Le persone con la visione storicista credono che il pensiero astratto, che amano chiamare in senso dispregiativo metafisica, sia sterile, quando non contrario alle condizioni storiche, cioè, dicendola più semplicemente, contrario alle convinzioni che vanno per la maggiore; credono che perfino il pensare sia inutile, visto che è stata scoperta la legge universale per la quale l’umanità procede in avanti anche senza bisogno di quelli che pensano diversamente dalla maggioranza. Questa legge immaginaria dell’umanità si chiama progresso. Tutta la ragione del nostro disaccordo col sig. Markov e del totale accantonamento dei nostri argomenti ai quali non si dà risposta, sta nel fatto che il sig. Markov crede nel progresso e io invece non ho questa credenza.

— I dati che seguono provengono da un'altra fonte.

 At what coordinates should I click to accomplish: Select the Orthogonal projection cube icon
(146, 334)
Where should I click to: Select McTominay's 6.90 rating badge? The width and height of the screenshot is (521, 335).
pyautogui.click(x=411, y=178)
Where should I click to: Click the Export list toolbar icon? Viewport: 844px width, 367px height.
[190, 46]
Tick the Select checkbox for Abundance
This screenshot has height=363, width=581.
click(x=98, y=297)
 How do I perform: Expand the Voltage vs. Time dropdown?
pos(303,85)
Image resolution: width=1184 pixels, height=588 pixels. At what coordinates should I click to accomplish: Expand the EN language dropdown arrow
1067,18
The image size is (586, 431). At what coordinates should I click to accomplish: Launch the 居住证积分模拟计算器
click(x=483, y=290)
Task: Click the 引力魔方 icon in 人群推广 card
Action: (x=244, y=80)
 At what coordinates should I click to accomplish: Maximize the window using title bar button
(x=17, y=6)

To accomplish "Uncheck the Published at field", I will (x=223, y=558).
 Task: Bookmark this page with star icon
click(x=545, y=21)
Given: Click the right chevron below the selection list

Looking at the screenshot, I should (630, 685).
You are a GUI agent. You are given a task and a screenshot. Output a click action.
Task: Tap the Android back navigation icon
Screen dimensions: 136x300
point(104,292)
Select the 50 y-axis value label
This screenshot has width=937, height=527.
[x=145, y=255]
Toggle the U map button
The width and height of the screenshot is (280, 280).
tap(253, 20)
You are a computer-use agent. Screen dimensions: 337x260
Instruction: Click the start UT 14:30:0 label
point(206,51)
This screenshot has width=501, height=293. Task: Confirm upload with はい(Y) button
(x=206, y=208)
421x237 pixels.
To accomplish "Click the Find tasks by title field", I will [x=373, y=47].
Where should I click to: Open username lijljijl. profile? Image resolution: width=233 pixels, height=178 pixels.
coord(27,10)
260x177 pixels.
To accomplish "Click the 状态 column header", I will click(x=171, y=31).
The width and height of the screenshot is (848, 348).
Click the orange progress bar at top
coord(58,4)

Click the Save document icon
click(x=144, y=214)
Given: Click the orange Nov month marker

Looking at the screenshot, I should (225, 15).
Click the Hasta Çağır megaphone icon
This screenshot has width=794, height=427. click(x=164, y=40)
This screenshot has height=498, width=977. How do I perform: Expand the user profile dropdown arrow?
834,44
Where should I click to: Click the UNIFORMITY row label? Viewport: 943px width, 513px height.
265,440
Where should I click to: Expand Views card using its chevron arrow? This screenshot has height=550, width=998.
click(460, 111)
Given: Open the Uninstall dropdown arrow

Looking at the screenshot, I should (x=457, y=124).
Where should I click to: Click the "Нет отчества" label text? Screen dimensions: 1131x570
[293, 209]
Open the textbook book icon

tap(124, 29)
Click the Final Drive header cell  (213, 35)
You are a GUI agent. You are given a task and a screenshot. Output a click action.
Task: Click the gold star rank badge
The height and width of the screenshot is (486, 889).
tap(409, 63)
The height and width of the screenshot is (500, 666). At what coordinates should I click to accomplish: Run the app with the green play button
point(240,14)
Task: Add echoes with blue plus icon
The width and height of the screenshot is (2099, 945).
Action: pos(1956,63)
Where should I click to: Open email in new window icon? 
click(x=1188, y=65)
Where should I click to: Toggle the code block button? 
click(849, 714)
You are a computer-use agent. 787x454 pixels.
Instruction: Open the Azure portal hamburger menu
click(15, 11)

Ma in cosa consiste l’idea di progresso e la fede in esso? L’idea base del progresso e la sua espressione sono: « L’umanità muta continuamente, supera il passato, mantenendo di esso le opere intraprese e i ricordi». [...] Complessivamente in senso traslato noi diciamo che l’umanità si muove in avanti. Questo stato delle cose, sebbene non espresso chiaramente, è fuori di dubbio. Ma a questo indubbio stato delle cose i credenti nel progresso e nello sviluppo storico aggiungono un altro elemento non dimostrabile e cioè che l’umanità nelle epoche precedenti abbia goduto di meno benessere e che questo sia sempre minore più ci si inoltri nel passato e, viceversa, sempre maggiore quanto più si vada avanti. Da ciò ne deriva che per una agire fruttuoso occorra agire soltanto in rapporto alle condizioni storiche e che ogni azione, secondo la legge del progresso, conduca di per sé ad un miglioramento del benessere comune e che quindi tutti i tentativi di fermare o contrastare il movimento della storia siano inutili. Tale conclusione è illegittima perché il secondo elemento, quello sul continuo migliorarsi dell’umanità sulla strada del progresso, non è per nulla dimostrato e risulta ingiusto.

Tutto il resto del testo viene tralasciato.